►

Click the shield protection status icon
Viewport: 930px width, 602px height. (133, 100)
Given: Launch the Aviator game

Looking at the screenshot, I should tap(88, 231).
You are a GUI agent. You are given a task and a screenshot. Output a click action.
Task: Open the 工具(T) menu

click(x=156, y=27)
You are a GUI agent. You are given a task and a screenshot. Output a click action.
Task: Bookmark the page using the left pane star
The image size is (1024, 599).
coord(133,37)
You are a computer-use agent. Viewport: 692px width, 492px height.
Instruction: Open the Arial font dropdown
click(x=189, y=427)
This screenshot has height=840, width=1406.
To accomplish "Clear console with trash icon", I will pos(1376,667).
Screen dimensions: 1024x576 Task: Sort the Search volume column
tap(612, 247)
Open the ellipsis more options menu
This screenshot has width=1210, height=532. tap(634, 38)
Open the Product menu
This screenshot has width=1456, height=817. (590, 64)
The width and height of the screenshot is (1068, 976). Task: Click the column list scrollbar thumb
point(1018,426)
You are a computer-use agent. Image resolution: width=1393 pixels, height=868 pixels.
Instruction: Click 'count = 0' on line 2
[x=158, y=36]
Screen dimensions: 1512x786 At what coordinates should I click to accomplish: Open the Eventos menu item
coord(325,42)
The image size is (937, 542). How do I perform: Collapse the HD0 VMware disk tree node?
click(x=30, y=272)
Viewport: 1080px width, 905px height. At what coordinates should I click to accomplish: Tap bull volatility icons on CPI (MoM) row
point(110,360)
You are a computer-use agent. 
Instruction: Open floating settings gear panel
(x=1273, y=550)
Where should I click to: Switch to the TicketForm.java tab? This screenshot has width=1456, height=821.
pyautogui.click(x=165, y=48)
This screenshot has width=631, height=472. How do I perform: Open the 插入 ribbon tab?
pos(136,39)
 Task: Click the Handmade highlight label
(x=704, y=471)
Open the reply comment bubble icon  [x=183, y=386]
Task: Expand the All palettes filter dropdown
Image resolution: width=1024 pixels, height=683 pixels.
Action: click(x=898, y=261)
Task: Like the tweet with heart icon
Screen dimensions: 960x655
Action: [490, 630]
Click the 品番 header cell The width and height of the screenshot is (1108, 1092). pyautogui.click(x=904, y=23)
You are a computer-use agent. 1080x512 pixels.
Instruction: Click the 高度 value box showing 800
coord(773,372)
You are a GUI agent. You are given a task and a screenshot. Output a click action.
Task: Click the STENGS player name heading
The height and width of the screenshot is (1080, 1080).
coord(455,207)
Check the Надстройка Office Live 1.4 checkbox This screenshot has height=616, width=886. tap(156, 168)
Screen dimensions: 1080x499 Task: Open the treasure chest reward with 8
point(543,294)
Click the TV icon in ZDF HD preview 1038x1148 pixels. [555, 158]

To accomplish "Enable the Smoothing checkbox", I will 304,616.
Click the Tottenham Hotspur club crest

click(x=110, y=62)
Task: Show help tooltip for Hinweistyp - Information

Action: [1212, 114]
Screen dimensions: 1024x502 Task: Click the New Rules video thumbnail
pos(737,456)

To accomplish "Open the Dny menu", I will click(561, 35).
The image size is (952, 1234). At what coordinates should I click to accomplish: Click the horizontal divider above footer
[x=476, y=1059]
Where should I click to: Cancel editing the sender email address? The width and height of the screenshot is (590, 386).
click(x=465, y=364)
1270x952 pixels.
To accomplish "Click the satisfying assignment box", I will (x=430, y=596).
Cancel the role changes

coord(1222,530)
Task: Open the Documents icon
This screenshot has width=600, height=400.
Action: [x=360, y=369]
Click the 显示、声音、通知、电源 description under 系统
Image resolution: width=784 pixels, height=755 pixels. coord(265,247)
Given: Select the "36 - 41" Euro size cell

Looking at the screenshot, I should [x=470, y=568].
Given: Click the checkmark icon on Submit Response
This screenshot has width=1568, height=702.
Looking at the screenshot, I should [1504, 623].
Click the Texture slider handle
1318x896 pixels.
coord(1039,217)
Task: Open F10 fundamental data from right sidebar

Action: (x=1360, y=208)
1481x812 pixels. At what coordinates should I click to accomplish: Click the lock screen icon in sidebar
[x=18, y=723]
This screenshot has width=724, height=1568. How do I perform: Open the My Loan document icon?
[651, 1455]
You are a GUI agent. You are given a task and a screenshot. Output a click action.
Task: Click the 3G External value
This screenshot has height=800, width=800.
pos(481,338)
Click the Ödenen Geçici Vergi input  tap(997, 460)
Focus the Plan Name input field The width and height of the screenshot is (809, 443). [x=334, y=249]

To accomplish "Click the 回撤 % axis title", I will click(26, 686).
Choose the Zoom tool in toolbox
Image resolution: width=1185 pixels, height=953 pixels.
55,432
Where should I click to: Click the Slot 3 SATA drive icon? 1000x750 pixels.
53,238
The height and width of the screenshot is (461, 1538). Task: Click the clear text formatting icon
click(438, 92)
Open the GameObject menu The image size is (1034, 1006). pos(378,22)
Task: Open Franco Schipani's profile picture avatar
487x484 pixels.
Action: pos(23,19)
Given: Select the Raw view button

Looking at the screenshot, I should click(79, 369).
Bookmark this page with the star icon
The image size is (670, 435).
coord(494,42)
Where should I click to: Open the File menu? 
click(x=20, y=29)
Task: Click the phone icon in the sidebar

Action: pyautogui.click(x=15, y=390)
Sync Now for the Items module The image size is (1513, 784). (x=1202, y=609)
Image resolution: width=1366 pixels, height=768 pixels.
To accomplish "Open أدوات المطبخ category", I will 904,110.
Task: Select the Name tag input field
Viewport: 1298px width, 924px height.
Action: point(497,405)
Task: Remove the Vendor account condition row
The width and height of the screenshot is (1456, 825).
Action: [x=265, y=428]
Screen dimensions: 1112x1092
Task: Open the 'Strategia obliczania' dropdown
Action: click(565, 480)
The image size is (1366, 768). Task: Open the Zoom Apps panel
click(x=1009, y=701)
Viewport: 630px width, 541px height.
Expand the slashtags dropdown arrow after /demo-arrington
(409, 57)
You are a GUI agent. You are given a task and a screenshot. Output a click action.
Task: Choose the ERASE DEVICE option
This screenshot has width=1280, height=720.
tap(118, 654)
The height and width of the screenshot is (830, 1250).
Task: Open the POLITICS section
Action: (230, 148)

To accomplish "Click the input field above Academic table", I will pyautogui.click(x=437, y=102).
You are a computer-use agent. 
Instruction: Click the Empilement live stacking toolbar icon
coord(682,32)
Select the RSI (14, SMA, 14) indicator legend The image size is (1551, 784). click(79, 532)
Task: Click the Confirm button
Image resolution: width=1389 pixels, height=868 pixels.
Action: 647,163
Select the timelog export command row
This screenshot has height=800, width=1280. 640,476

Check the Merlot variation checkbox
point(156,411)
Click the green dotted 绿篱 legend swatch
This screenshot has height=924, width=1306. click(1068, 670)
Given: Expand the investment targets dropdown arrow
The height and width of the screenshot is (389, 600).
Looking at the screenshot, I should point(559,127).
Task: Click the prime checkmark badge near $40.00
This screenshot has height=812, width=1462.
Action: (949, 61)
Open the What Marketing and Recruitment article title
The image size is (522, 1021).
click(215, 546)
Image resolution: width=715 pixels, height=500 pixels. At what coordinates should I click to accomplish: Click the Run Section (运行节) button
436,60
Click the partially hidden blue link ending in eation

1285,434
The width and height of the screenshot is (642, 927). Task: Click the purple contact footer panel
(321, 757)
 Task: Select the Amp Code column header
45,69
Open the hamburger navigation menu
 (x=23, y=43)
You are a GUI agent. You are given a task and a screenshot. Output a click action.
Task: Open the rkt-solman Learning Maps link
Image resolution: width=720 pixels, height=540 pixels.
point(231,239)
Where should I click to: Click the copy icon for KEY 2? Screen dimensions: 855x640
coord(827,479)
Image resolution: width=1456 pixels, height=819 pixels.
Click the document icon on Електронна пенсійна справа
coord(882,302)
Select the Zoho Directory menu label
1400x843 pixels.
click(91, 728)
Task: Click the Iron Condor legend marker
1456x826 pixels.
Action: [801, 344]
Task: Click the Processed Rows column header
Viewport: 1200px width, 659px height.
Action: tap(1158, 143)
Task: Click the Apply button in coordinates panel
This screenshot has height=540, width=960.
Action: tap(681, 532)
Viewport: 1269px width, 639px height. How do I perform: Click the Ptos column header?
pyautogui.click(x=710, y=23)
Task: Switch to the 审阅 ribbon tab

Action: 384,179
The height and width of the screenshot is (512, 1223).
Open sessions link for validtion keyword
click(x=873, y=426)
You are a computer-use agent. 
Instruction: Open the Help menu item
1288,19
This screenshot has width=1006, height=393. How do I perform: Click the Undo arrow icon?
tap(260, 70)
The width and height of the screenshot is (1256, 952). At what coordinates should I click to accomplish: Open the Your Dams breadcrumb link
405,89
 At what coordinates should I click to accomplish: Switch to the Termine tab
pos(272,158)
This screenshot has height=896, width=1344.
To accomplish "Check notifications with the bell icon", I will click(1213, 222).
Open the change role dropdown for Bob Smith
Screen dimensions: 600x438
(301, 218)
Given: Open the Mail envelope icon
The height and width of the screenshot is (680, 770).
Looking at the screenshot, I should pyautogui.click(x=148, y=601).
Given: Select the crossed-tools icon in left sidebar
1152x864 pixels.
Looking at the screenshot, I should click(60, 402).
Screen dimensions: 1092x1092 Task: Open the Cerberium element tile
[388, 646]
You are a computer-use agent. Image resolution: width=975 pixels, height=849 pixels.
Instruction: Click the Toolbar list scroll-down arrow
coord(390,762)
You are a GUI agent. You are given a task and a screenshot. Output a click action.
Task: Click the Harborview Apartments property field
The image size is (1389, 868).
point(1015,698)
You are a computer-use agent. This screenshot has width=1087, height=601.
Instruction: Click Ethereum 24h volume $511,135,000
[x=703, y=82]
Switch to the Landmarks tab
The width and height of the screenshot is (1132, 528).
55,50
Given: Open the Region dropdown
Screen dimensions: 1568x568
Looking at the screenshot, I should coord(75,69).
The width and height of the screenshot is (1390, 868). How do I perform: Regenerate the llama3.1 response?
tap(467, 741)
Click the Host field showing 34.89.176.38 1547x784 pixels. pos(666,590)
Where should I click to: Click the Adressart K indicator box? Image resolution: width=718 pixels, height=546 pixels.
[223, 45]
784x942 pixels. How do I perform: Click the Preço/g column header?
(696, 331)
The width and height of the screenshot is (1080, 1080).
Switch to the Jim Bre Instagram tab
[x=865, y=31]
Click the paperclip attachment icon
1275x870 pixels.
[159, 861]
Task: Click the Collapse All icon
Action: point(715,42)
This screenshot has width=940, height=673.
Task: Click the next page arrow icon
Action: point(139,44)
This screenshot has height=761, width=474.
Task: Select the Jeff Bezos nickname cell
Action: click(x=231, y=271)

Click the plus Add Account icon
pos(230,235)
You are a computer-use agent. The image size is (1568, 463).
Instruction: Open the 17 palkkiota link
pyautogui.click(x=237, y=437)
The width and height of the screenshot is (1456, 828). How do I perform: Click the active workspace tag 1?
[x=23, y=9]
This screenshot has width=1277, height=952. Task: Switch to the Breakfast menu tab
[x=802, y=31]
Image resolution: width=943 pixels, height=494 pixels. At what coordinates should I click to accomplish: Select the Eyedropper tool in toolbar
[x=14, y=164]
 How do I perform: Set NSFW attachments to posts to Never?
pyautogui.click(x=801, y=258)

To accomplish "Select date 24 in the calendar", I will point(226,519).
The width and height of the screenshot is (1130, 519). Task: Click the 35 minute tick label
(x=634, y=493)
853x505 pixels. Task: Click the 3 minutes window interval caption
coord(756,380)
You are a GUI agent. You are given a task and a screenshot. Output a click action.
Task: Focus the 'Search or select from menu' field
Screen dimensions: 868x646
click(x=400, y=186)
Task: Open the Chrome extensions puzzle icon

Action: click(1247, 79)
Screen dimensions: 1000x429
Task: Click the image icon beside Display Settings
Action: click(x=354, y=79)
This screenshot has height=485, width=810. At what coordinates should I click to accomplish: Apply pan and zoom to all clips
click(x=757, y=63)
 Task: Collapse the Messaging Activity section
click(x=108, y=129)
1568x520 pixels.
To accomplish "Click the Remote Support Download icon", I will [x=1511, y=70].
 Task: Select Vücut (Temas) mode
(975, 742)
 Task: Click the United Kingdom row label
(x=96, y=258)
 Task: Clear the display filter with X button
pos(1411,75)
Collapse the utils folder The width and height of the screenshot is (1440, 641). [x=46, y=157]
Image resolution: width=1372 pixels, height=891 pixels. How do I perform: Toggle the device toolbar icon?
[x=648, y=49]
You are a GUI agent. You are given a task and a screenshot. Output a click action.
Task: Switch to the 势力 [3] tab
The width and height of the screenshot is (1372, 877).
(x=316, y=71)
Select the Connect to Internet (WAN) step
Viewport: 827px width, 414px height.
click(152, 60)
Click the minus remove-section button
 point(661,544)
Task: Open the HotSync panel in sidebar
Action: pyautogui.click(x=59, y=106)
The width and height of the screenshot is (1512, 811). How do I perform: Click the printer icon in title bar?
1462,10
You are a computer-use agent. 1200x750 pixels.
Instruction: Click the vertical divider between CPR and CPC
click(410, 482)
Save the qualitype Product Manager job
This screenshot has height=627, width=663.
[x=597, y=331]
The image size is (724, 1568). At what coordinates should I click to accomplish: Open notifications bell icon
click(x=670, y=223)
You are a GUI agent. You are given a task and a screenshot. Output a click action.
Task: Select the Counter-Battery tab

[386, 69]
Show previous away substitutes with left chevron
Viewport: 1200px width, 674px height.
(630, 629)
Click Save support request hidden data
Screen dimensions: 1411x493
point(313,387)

◄

▶ **REQUEST**
Reproduce the entries verbatim from the line containing "Screen dimensions: 1092x1092" through the line containing "tap(467, 741)", with both of those lines included.

▶ **OUTPUT FOR THIS EXERCISE**
Screen dimensions: 1092x1092 Task: Open the Cerberium element tile
[388, 646]
You are a computer-use agent. Image resolution: width=975 pixels, height=849 pixels.
Instruction: Click the Toolbar list scroll-down arrow
coord(390,762)
You are a GUI agent. You are given a task and a screenshot. Output a click action.
Task: Click the Harborview Apartments property field
The image size is (1389, 868).
point(1015,698)
You are a computer-use agent. This screenshot has width=1087, height=601.
Instruction: Click Ethereum 24h volume $511,135,000
[x=703, y=82]
Switch to the Landmarks tab
The width and height of the screenshot is (1132, 528).
55,50
Given: Open the Region dropdown
Screen dimensions: 1568x568
Looking at the screenshot, I should coord(75,69).
The width and height of the screenshot is (1390, 868). How do I perform: Regenerate the llama3.1 response?
tap(467, 741)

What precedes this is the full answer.